2015-12-16 21:50 GMT+01:00 Matt Corallo via bitcoin-dev <
bitcoin-dev at lists.linuxfoundation.org>:

> A large part of your argument is that SW will take longer to deploy than a
> hard fork, but I completely disagree. Though I do not agree with some
> people claiming we can deploy SW significantly faster than a hard fork,
> once the code is ready (probably a six month affair) we can get it deployed
> very quickly. It's true the ecosystem may take some time to upgrade, but I
> see that as a feature, not a bug - we can build up some fee pressure with
> an immediate release valve available for people to use if they want to pay
> fewer fees.
>
> On the other hand, a hard fork, while simpler for the ecosystem to upgrade
> to, is a 1-2 year affair (after the code is shipped, so at least 1.5-2.5
> from today if we all put off heads down and work). One thing that has
> concerned me greatly through this whole debate is how quickly people seem
> to think we can roll out a hard fork. Go look at the distribution of node
> versions on the network today and work backwards to get nearly every node
> upgraded... Even with a year between fork-version-release and
> fork-activation, we'd still kill a bunch of nodes and instead of reducing
> their security model, lead them to be outright robbed.
>
> On December 16, 2015 12:38:30 PM PST, Jeff Garzik via bitcoin-dev <
> bitcoin-dev at lists.linuxfoundation.org> wrote:
>>
>>
>> 1. Summary
>>
>> Segregated Witness (SegWitness, SW) is being presented in the context of
>> Scaling Bitcoin.  It has useful attributes, notably addressing a major
>> malleability vector, but is not a short term scaling solution.
>>
>>
>> 2. Definitions
>>
>> Import Fee Event, ECE, TFM, FFM from previous email.
>>
>> Older clients - Any software not upgraded to SW
>>
>> Newer clients - Upgraded, SW aware software
>>
>>
>> Block size - refers to the core block economic resource limit ed by
>> MAX_BLOCK_SIZE.  Witness data (or extension block data) is excluded.

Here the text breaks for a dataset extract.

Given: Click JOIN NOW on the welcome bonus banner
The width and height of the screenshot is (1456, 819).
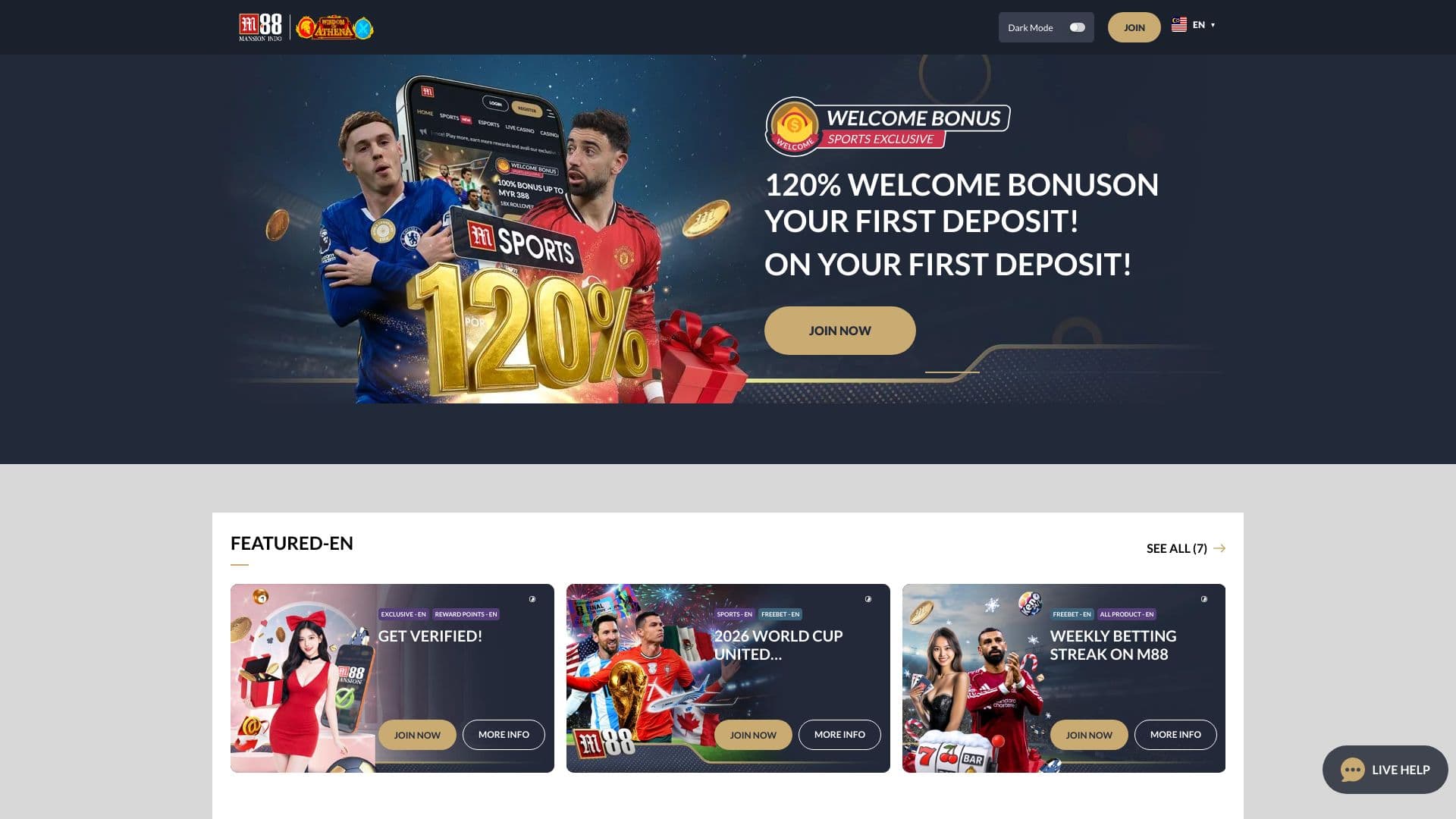Looking at the screenshot, I should coord(839,331).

>> Requires a hard fork to change.
>>
>> Core block - Current bitcoin block, with upper bound MAX_BLOCK_SIZE.  Not
>> changed by SW.
>>
>>
>> Extended transaction - Newer, upgraded version of transaction data format.
>>
>> Extended block - Newer, upgraded version of block data format.
>>
>>
>> EBS - Extended block size.  Block size seen by newer clients.
>>
>>
>> 3. Context of analysis
>>
>> One proposal presents SW *in lieu of* a hard fork block size increase.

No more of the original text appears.